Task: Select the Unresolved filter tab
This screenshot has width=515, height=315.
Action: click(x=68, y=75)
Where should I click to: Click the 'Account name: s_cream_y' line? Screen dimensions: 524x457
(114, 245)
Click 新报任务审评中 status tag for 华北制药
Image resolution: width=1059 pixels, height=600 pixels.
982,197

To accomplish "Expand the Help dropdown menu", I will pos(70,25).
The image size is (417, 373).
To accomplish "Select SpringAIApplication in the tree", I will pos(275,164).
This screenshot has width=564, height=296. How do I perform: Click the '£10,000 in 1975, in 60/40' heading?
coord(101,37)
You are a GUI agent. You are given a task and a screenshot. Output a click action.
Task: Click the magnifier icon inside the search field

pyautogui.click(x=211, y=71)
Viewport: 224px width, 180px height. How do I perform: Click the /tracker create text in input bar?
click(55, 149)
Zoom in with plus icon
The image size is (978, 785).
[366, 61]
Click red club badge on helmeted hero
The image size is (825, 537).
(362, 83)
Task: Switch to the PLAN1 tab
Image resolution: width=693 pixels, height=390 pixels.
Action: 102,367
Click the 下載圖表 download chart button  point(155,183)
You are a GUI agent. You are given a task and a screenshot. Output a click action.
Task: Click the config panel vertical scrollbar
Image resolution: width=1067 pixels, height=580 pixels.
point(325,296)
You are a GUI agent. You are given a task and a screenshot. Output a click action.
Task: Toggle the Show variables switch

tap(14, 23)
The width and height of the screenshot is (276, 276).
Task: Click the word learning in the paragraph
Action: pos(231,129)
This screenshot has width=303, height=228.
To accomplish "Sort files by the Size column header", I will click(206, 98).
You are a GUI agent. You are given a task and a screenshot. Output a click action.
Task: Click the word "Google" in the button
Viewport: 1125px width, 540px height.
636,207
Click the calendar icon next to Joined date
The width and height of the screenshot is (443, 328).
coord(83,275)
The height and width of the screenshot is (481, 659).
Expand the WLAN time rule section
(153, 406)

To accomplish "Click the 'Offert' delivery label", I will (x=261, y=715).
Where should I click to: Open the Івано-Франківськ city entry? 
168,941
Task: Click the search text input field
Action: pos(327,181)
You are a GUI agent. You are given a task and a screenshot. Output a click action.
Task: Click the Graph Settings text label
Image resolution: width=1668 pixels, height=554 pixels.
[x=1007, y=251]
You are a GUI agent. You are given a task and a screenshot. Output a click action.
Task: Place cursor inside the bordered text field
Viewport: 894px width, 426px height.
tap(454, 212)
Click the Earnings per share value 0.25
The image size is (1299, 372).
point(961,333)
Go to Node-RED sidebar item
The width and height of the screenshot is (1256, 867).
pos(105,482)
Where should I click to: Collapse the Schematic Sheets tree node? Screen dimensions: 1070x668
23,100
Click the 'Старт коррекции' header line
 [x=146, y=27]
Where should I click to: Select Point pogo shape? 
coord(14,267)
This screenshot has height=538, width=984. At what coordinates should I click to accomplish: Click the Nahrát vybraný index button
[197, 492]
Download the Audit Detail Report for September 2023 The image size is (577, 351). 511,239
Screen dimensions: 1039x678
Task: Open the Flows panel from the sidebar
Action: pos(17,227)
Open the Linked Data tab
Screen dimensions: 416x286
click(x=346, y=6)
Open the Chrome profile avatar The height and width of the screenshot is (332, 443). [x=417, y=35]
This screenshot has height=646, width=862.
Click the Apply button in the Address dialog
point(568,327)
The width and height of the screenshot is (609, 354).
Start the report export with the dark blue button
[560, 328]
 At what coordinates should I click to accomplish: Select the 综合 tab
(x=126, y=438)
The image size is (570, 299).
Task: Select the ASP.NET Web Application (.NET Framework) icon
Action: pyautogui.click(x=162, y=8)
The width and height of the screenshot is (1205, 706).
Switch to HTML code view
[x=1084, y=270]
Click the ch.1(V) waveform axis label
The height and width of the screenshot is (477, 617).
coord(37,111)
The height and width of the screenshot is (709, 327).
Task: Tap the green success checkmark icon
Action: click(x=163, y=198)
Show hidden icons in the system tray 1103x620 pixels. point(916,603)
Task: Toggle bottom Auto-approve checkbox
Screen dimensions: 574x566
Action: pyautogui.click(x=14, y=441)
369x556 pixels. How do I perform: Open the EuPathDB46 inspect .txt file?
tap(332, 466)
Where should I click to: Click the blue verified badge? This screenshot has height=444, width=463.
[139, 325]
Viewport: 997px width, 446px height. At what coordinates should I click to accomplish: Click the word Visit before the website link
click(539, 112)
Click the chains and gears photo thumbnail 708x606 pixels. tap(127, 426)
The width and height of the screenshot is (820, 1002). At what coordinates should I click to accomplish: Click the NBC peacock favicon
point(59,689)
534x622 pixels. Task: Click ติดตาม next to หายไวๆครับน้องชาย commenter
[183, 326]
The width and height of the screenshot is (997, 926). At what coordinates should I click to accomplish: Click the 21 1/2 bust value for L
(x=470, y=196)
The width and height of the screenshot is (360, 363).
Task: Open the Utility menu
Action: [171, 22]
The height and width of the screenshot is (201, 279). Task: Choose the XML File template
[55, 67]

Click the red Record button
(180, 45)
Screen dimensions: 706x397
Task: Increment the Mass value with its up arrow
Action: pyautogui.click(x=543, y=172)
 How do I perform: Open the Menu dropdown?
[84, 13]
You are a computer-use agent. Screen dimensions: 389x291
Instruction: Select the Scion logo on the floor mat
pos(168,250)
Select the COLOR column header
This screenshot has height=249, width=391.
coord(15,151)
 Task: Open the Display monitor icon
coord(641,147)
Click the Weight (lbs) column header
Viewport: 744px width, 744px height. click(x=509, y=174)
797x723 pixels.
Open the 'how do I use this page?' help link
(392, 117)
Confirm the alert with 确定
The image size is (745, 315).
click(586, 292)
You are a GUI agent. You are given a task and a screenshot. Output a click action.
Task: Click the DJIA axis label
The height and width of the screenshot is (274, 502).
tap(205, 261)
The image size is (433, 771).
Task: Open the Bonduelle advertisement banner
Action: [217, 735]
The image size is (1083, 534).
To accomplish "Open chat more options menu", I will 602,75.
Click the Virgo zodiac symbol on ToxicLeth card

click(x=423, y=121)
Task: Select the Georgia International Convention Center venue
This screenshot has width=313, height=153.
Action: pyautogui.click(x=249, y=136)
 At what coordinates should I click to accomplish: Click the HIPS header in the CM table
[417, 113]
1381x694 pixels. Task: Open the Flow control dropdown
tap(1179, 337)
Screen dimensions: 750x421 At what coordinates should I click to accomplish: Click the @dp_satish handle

== ACTIVITY ==
Only lines with the string "label" are wanted; please find each one in the listing and copy it.

== WRITTEN RESPONSE ==
To accomplish "Click the 'Offert' delivery label", I will (x=261, y=715).
Task: Click the Graph Settings text label
Click the ch.1(V) waveform axis label
Task: Click the DJIA axis label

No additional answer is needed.